**INSTRUCTIONS TO FOLLOW:**
Continue the passage below on superposed epoch analysis of fire years and drought, picking up right after its final sentence.

**ARTICLE:**
====

The time series may be a climate index, temperature record, growth record, etc. I used Palmer Drought Severity Index (PDSI; Palmer, 1965)) to represent drought. PDSI is a measurement of dryness based on recent precipitation and temperature, but is only available for the instrumental record ~1900 to present. Cook et al. (2004) used tree rings to provide grid network of reconstructed PDSI for North America. I downloaded reconstructed data from grid point 45 (120.0W, 42.5N), which is just to the east of my study landscape.

The window is the temporal period surrounding the key event that SEA examines. The window I specified tested whether mean annual departures for PDSI were statistically significant in the year of fire, for the five years before, and four years after the fire.

SEA can be conducted using the dplr package in R:

How SEA works

SEA creates a matrix where rows correspond to key events (fire years) and columns correspond to the time series for the specified window (Table 1). For the 7 extensive fire years the matrix would look like this. The plotted time series window is the superposed epoch (Figure 1; Prager and Hoenig 1989).

====

**DATA LINES:**

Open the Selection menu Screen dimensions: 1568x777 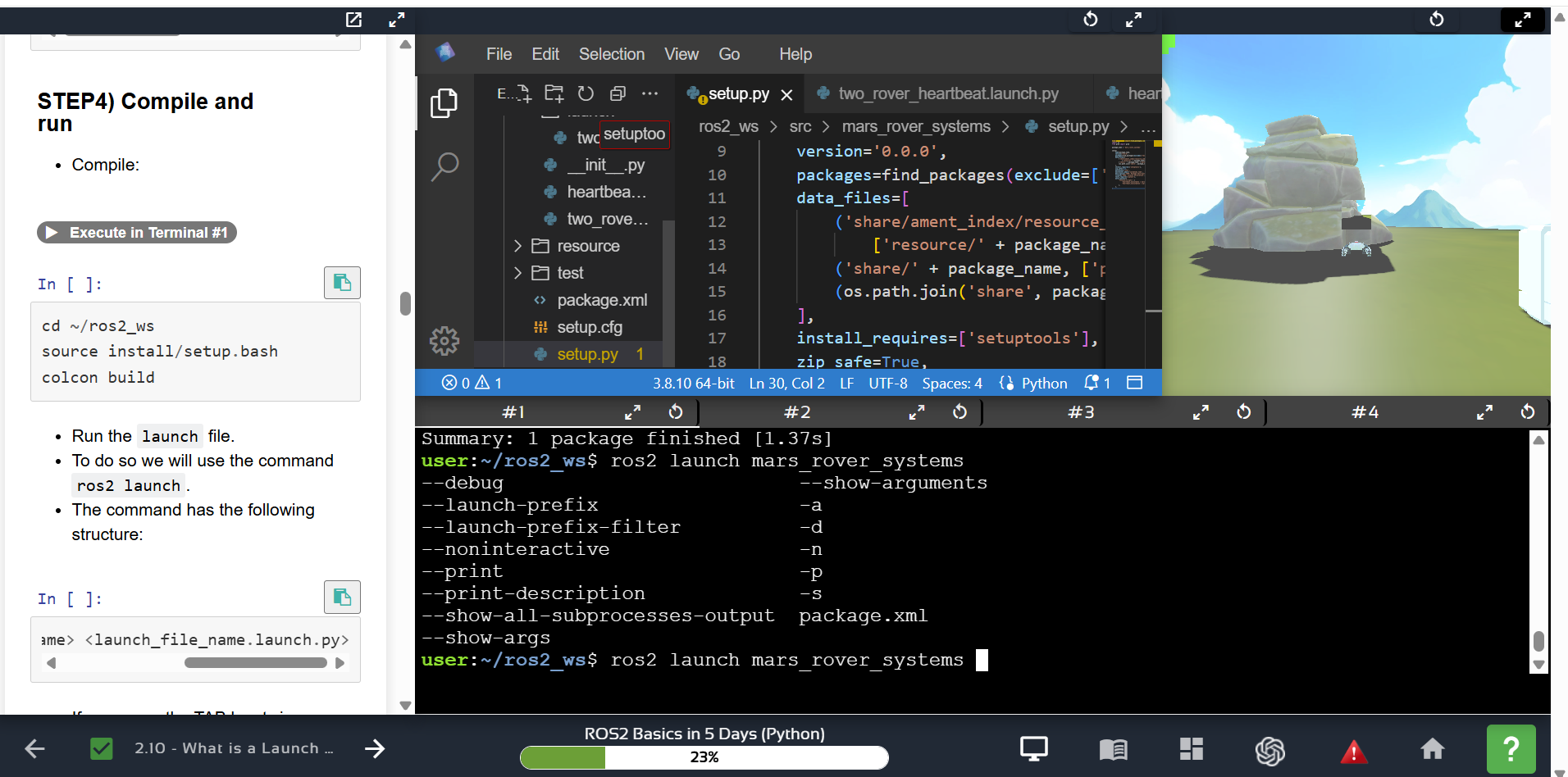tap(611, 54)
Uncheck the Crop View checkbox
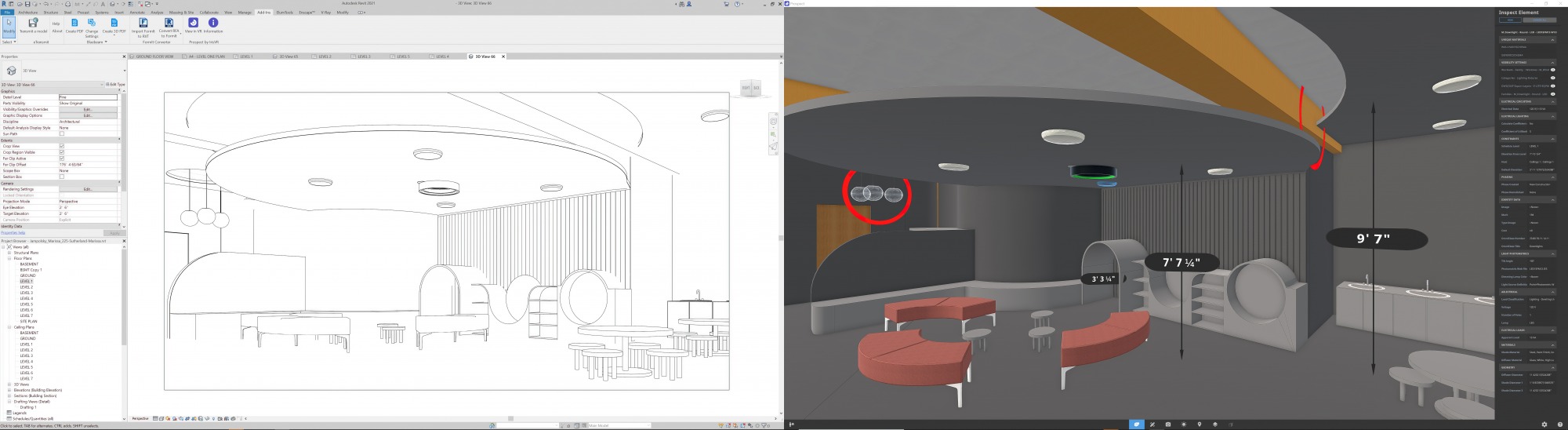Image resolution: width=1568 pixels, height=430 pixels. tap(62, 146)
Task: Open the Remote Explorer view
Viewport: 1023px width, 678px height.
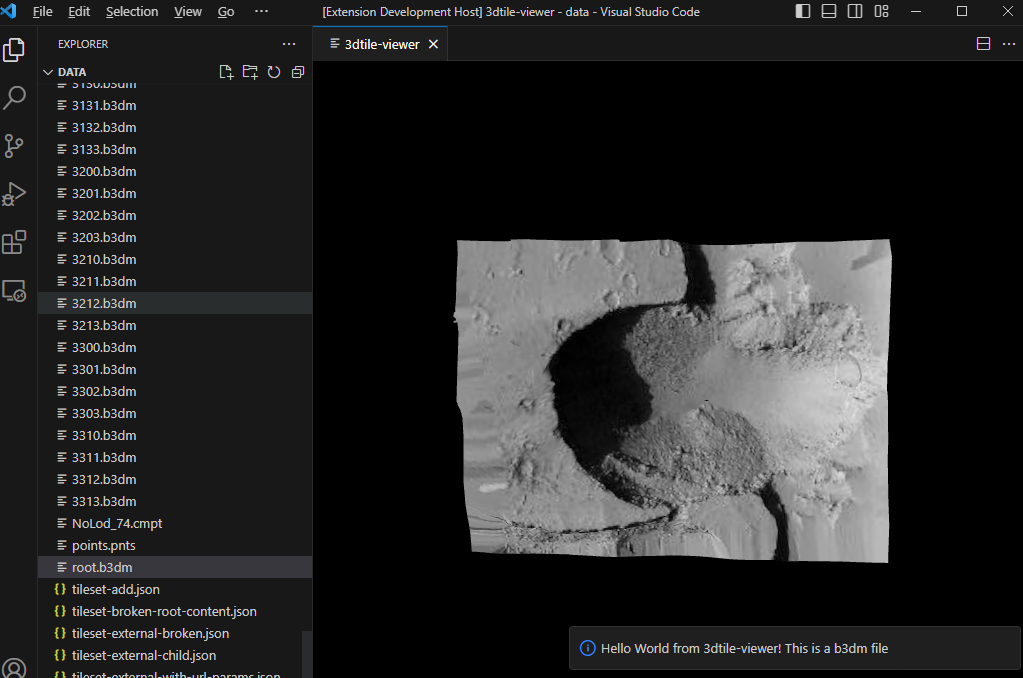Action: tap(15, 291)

====

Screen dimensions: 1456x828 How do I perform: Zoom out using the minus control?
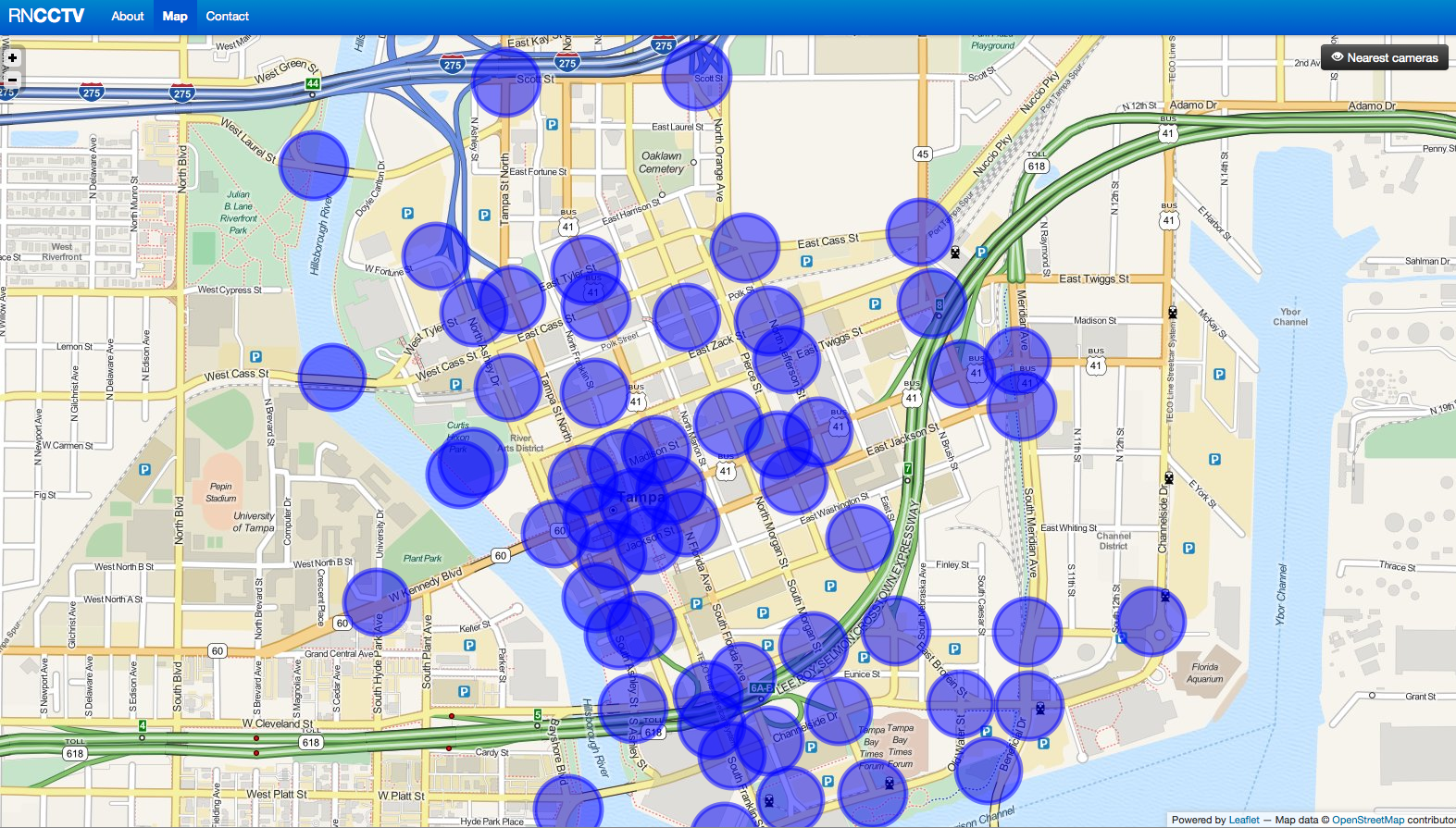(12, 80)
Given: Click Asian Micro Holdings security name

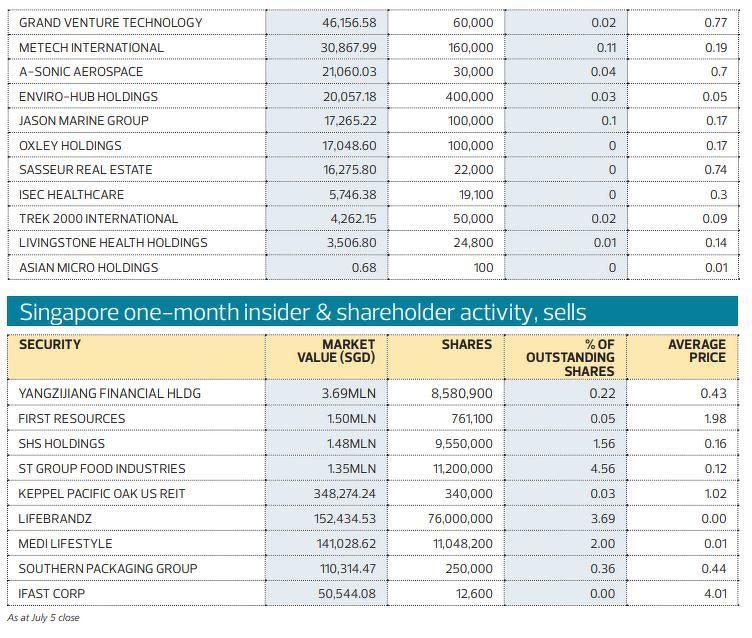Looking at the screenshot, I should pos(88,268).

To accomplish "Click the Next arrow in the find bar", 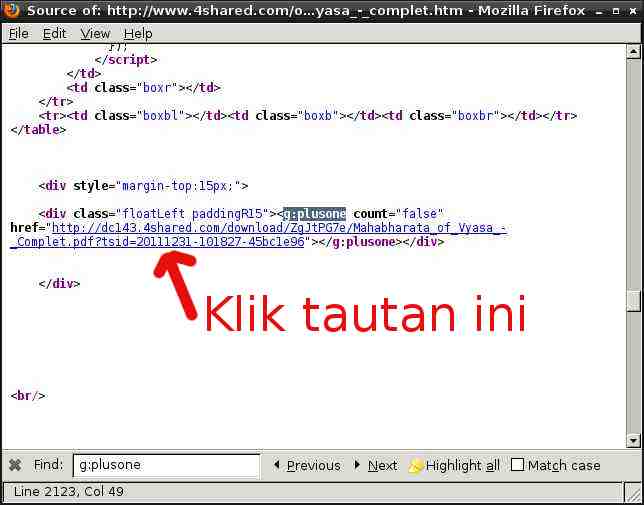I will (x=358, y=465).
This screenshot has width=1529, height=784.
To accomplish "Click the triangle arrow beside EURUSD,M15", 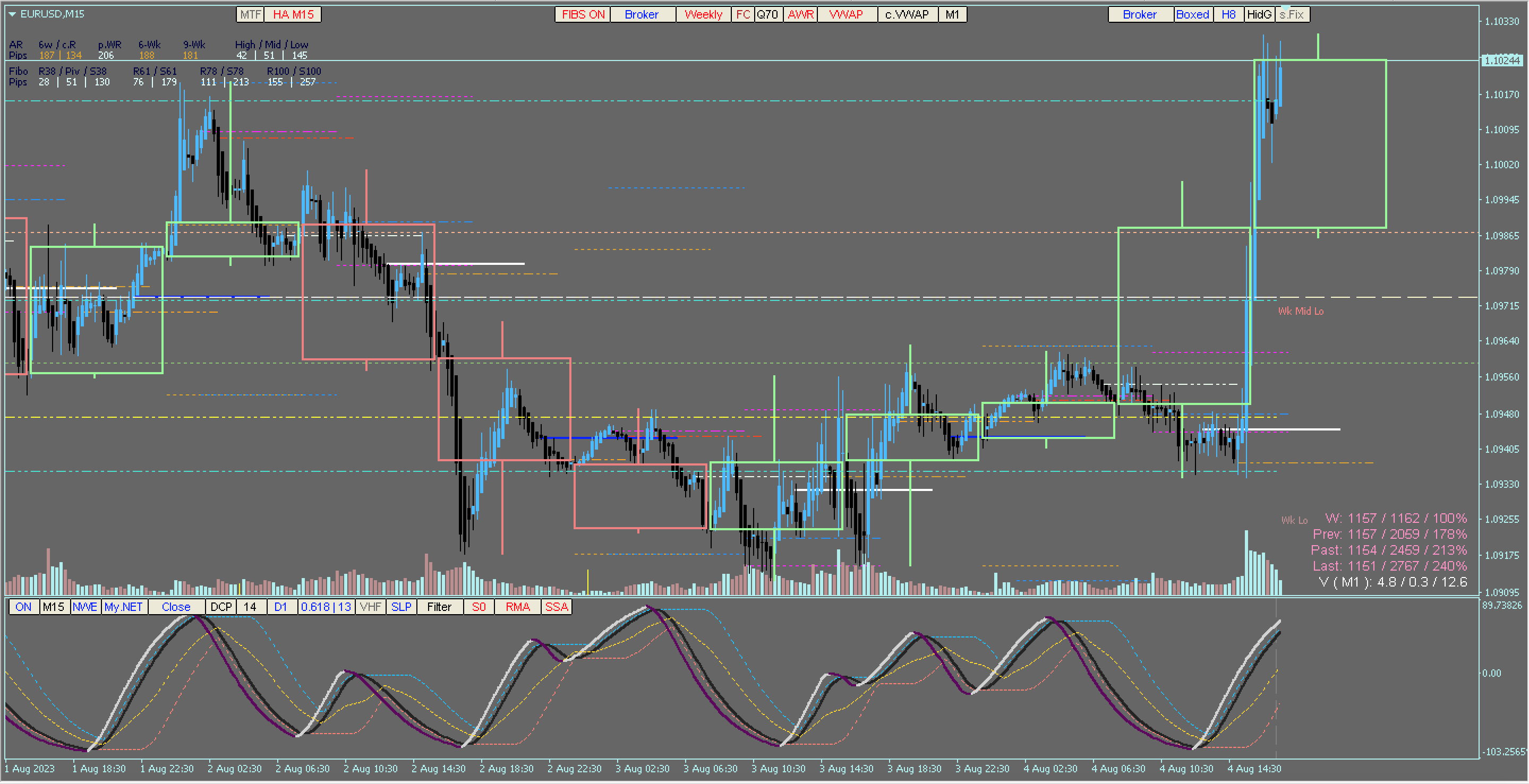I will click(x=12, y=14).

====

**ANSWER FOR THE TASK:**
SEA calculates a mean for each collumn in the time series window called the composite. A Monte Carlo randomization procedure is then used to determine the probability of occurrence for each composite based on chance alone. This procedure randomizes the values in the matrix (usually 10,000 times but user specified) and calculates the mean for each time step in the specified window from shuffled data. The means from shuffled data are used to generate a null distribution for each column that can be used to statistically test the significance of the real data at the 95th and 99th percentile confidence levels.


Time Series (PDSI)
         Key         (Fire Year) 1741 -1.5 0.3 2.2 -3.1 1.4 -3.1 2.2 1.1 -0.9 3.1
1783 -2.2 0.3 0.7 0.5 -2.9 -5.5 2.1 2.1 -0.6 0.7
1795 2.8 1.7 2.2 -2.7 -5.2 -3.9 -0.7 0.0 -1.8 3.7
1800 -3.9 -0.7 0.0 -1.8 3.7 -5.6 3.4 2.6 3.7 -1.1
1822 -1.7 1.0 1.0 0.0 0.0 -4.3 -0.6 -2.3 4.3 2.3
1829 -2.3 4.3 2.3 -0.9 -0.6 -6.5 1.4 -1.7 4.0 -1.5
1918 2.0 1.3 -0.7 2.7 -2.1 -4.2 -0.9 -1.7 3.7 -2.3
Composite -1.0 1.2 1.1 -0.7 -0.8 -4.7 1.0 0.0 1.8 0.7

Table 1.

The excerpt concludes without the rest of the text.